Porque chega uma hora na vida... em certa altura.. que você se cansa da rotina, dos sentimentos sem sal, das palavras sem cor, do mundo sem cheiro e gosto, do mundo que não se pode tocar. E fica na incerteza: Este ciclo acabou ou não? O que fazer com seus grandes dilemas, grandes amores, grandes sonhos? Insistir em realizá-los ou deixar tudo entregue à qualquer força que haja pelo mundo, um Deus, um espírito, um elemento? Deve-se botar um fim no que sempre te causa certa angústia aqui e ali ou os bons tempos, boas lembranças e bons amores fazem a angústia valer a pena?
Quero que saiba que me completa. Que quando some deixa um buraco sem fim aqui dentro, que nada e nem ninguém é capaz de preencher.
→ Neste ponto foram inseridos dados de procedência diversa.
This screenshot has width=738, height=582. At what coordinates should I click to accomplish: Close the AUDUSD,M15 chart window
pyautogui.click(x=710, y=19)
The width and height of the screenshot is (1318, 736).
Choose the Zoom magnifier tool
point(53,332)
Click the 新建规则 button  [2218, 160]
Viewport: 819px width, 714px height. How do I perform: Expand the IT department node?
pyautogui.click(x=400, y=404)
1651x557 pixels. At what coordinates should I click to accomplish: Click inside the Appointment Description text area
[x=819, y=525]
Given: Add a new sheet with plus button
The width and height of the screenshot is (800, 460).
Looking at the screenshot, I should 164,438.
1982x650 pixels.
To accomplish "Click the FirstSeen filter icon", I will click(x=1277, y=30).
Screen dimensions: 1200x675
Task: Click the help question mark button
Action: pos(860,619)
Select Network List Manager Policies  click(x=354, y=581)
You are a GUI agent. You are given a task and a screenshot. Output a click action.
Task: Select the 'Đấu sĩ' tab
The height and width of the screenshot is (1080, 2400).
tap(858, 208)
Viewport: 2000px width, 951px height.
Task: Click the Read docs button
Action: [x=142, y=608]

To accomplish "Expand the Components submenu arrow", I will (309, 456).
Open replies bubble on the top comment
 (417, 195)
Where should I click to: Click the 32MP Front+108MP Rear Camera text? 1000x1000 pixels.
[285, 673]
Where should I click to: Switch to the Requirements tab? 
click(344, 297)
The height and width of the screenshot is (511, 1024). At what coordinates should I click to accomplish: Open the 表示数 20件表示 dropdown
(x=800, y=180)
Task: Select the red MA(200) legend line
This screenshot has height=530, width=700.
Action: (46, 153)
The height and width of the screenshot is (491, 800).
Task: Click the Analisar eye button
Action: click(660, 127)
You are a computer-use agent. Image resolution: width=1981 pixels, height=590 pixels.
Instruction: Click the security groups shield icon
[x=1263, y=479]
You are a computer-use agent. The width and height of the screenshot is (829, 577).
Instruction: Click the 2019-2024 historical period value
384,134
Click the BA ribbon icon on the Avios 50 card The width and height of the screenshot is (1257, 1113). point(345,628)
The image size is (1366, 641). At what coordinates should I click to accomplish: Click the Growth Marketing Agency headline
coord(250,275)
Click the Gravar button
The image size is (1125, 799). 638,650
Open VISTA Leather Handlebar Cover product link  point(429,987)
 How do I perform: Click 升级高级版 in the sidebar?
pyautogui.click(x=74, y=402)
Que é intenso, que é verdadeiro, que não tem fim.
Que o nosso sentimento envolve todas as cores, do preto ao azul mais claro. Que envolve todos os sabores, amargos, doces e até os levemente cítricos, só pra dar água na boca.
Que abrange os mais belos perfumes. O sol, a lua, a chuva... a grama molhada numa tarde fria, o vento na cortina, o chocolate quente na cama, aquela música que a gente tanto quer dançar tocando na pista, o livro que não sai da cabeçeira, a foto que não sai da carteira, o cinema com pipoca e tudo mais, a tarde entre amigos, o teu sorriso, o nosso abraço, o nosso mundo.
Vejo nuvens formando desenhos no céu e tento tocá-las com dedos ansiosos. Quem sabe no tocar elas se desfazem feito algodão doce no céu da boca. E me pergunto que sabor teriam. Se eu as tocasse, o que fariam?
Sempre que chove observo a água que se junta no chão. Vejo ondas do mar, o sossego da lagoa e a correnteza leve do rio, tudo ali.. junto. Por sermos feitos praticamente de água, será que ao me desfazer num futuro próximo virarei rio que passa, correnteza que leva o que se põe no seu caminho? Ou serei a lagoa calma, sempre ali, embelezando a paisagem de outro alguém? Não posso esquecer a possibilidade de virar mar, infinito. Seria tão bonito!
Quando o vento brinca com meus cabelos, vejo folhas e flores sendo levadas mundo afora. Me pergunto se as fadas se deixam levar ou se escondem-se dentro do oco das árvores esperando a hora certa de sair brincar. Mas se o vento brinca com meus cabelos, posto que de fato é brincalhão, porque não brincar com as fadas como amigos no verão? Confuso então...
Noite de inverno, fogo alto na lareira. Será que se eu focar a vista consigo ver salamandras brincando nas toras que ardem incansavelmente? Será que brincam ou se escondem? Chamas vão alto e logo se abaixam, salamandras brincalhonas, dançarinas exemplares num ballet incendiário. Mas se escondem-se, me pergunto do que têm medo.. posto que fogo só teme à água e mesmo ela nem sempre é capaz de contê-lo. Será que a natureza impõe limites ao ballet dos lagartos de fogo? Ou seria isso um jogo?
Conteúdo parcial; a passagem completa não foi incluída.